** Begin Text block **

[ENH] MCM plot function tidy. (#3099)

MatthewMiddlehurst · web-flow · commit 6d99d7ed4a9c · 2025-11-04T22:19:44.000Z
* mcm tidy

* more fixes

* more fixes

* docs and holm

* Update note on pvalue parameters usage

Clarified note on pvalue parameters for configuration.

* Automatic `pre-commit` fixes

---------

Co-authored-by: MatthewMiddlehurst &lt;25731235+MatthewMiddlehurst@users.noreply.github.com&gt;
diff --git a/aeon/visualisation/results/_mcm.py b/aeon/visualisation/results/_mcm.py
@@ -1,6 +1,6 @@
 """Function to create the Multi-Comparison Matrix (MCM) results visualisation."""
 
-__maintainer__ = ["TonyBagnall"]
+__maintainer__ = ["hadifawaz1999", "TonyBagnall"]
 
 __all__ = ["create_multi_comparison_matrix"]
 
@@ -15,23 +15,20 @@
 
 
 def create_multi_comparison_matrix(
-    df_results,
+    results,
     save_path="./mcm",
     formats=None,
-    used_statistic="Accuracy",
+    statistic_name="Score",
     plot_1v1_comparisons=False,
     higher_stat_better=True,
     include_pvalue=True,
     pvalue_test="wilcoxon",
     pvalue_test_params=None,
-    pvalue_correction=None,
+    pvalue_correction="Holm",
     pvalue_threshold=0.05,
-    use_mean="mean-difference",
     order_stats="average-statistic",
     order_stats_increasing=False,
-    dataset_column=None,
     precision=4,
-    load_analysis=False,
     row_comparates=None,
     col_comparates=None,
     excluded_row_comparates=None,
@@ -43,20 +40,25 @@ def create_multi_comparison_matrix(
     colorbar_value=None,
     win_tie_loss_labels=None,
     include_legend=True,
-    show_symetry=True,
+    show_symmetry=True,
 ):
     """Generate the Multi-Comparison Matrix (MCM) [1]_.
 
     MCM summarises a set of results for multiple estimators evaluated on multiple
     datasets. The MCM is a heatmap that shows absolute performance and tests for
     significant difference. It is configurable inmany ways.
 
+    Note: this implementation uses different pvalue parameters from the original
+    by default. To use the original parameters, set ``pvalue_test_params`` to
+    ``{"zero_method": "pratt", "alternative": "two-sided"}`` and
+    ``pvalue_correction`` to ``None``.
+
     Parameters
     ----------
-    df_results: str or pd.DataFrame
-        A csv file containing results in `n_problems,n_estimators` format. The first
-        row should contain the names of the estimators and the first column can
-        contain the names of the problems if `dataset_column` is true.
+    results: pd.DataFrame
+        A dataframe of scores. Columns are the names of the estimators and rows are the
+        different problems. The estimator names present in the columns will be used as
+        the comparate names in the MCM.
     save_path: str, default = './mcm'
         The output directory for the results. If you want to save the results with a
         different filename, you must include the filename in the path.
@@ -65,33 +67,28 @@ def create_multi_comparison_matrix(
         File formats to save in the save_path.
         - If None, no files are saved.
         - Valid formats are 'pdf', 'png', 'json', 'csv', 'tex'.
-    used_statistic: str, default = 'Score'
-        Name of the metric being assesses (e.g. accuracy, error, mse).

** End Text block **

* **Given problem 1**:
Answer these questions about the MCM plot commit, one per line:
(a) What is the new default value of `pvalue_correction`?
(b) Which name was added to `__maintainer__`?
(c) Which file formats does the docstring list as valid?
* **Given problem 2**:
Write the next part of the MCM plot commit, continuing after its last line.

** Begin Given material **

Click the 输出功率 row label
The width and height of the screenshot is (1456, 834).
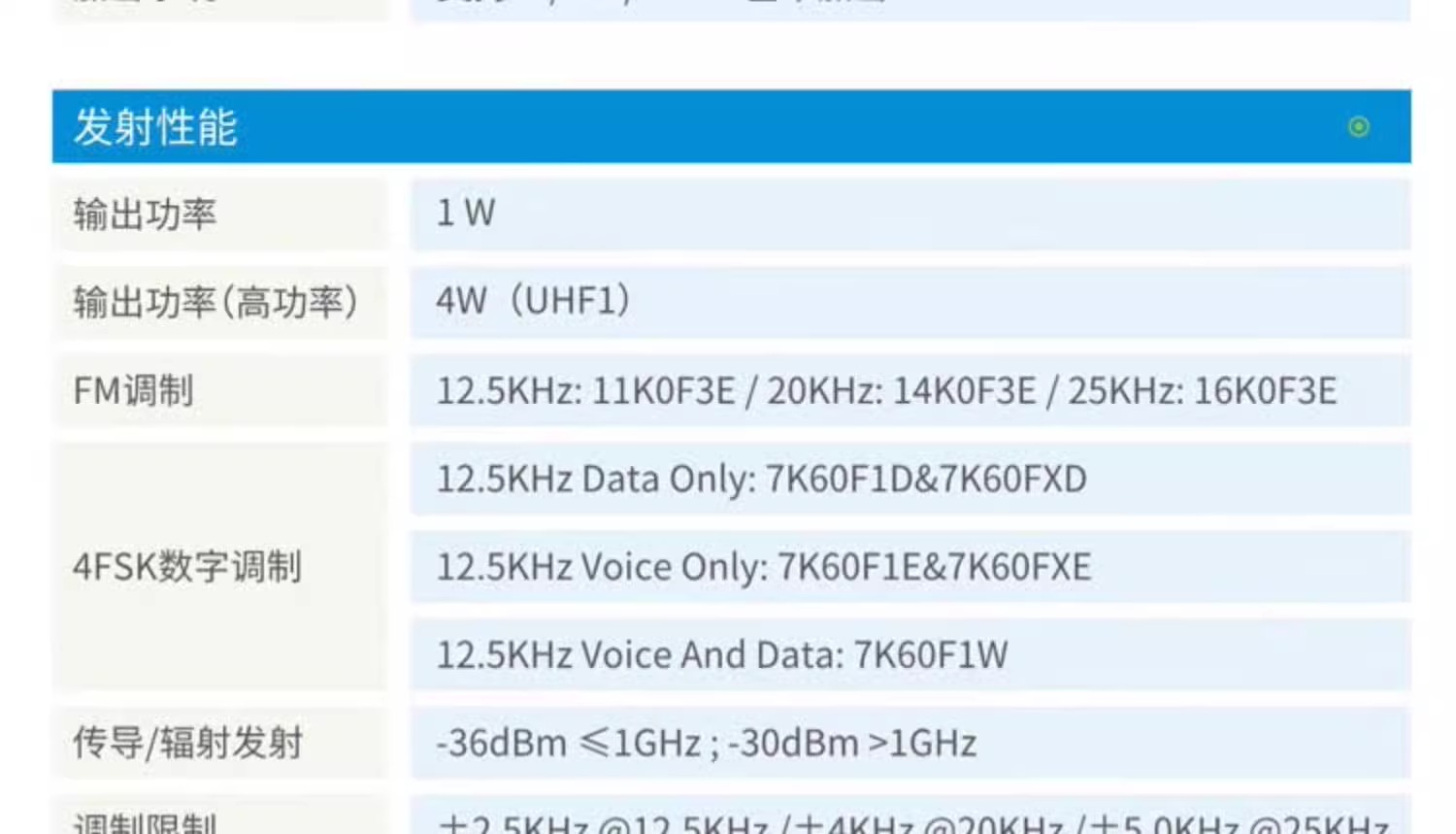coord(145,215)
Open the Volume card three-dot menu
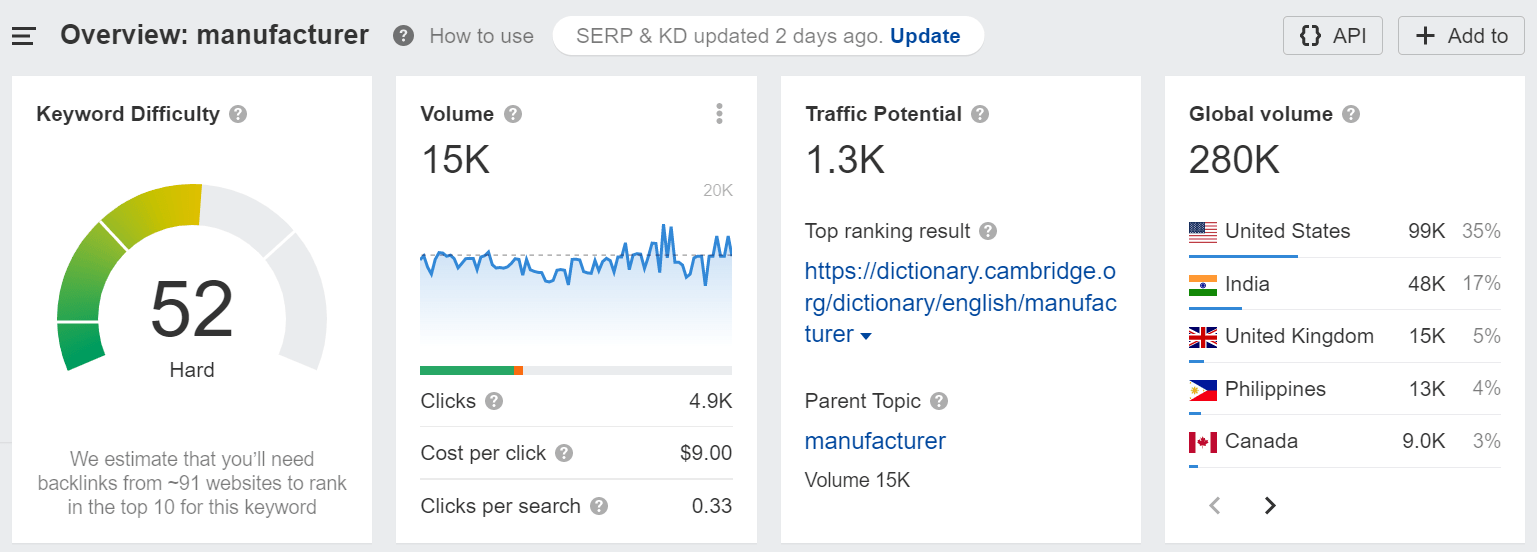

** End Given material **

* **Answer 1**:
(a) "Holm"
(b) hadifawaz1999
(c) 'pdf', 'png', 'json', 'csv', 'tex'

* **Answer 2**:
-    save_as_json: bool, default = True
-        Whether or not to save the python analysis dict into a json file format.
+    statistic_name: str, default = 'Score'
+        Name of the metric being assessesed (e.g. accuracy, error, mse).
+        By default just generically labelles as 'Score'.
     plot_1v1_comparisons: bool, default = True
-        Whether or not to plot the 1v1 scatter results.
+        Whether to plot the 1v1 scatter results.
     higher_stat_better: bool, default = True
         The order on considering a win or a loss for a given statistics.
     include_pvalue bool, default = True
-        Condition whether or not include a pvalue stats.
+        Condition whether include a pvalue stats.
     pvalue_test: str, default = 'wilcoxon'
         The statistical test to produce the pvalue stats. Currently only wilcoxon is
         supported.
     pvalue_test_params: dict, default = None,
         The default parameter set for the pvalue_test used. If pvalue_test is set
         to Wilcoxon, one should check the scipy.stats.wilcoxon parameters,
         in the case Wilcoxon is set and this parameter is None, then the default setup
-        is {"zero_method": "pratt", "alternative": "greater"}.
+        is {"zero_method": "wilcox", "alternative": "greater"}.
     pvalue_correction: str, default = None
         Correction to use for the pvalue significant test, None or "Holm".
     pvalue_threshold: float, default = 0.05
         Threshold for considering a comparison is significant or not. If pvalue <
         pvalue_threshhold -> comparison is significant.
-    use_mean: str, default = 'mean-difference'
-        The mean used to compare two estimators. The only option available
-        is 'mean-difference' which is the difference between arithmetic mean
-        over all datasets.
     order_stats: str, default = 'average-statistic'
         The way to order the used_statistic, default setup orders by average
         statistic over all datasets.
@@ -108,17 +105,13 @@ def create_multi_comparison_matrix(
     order_stats_increasing: bool, default = False
         If True, the order_stats will be ordered in increasing order, otherwise they are
         ordered in decreasing order.
-    dataset_column: str, default = 'dataset_name'
-        The name of the datasets column in the csv file.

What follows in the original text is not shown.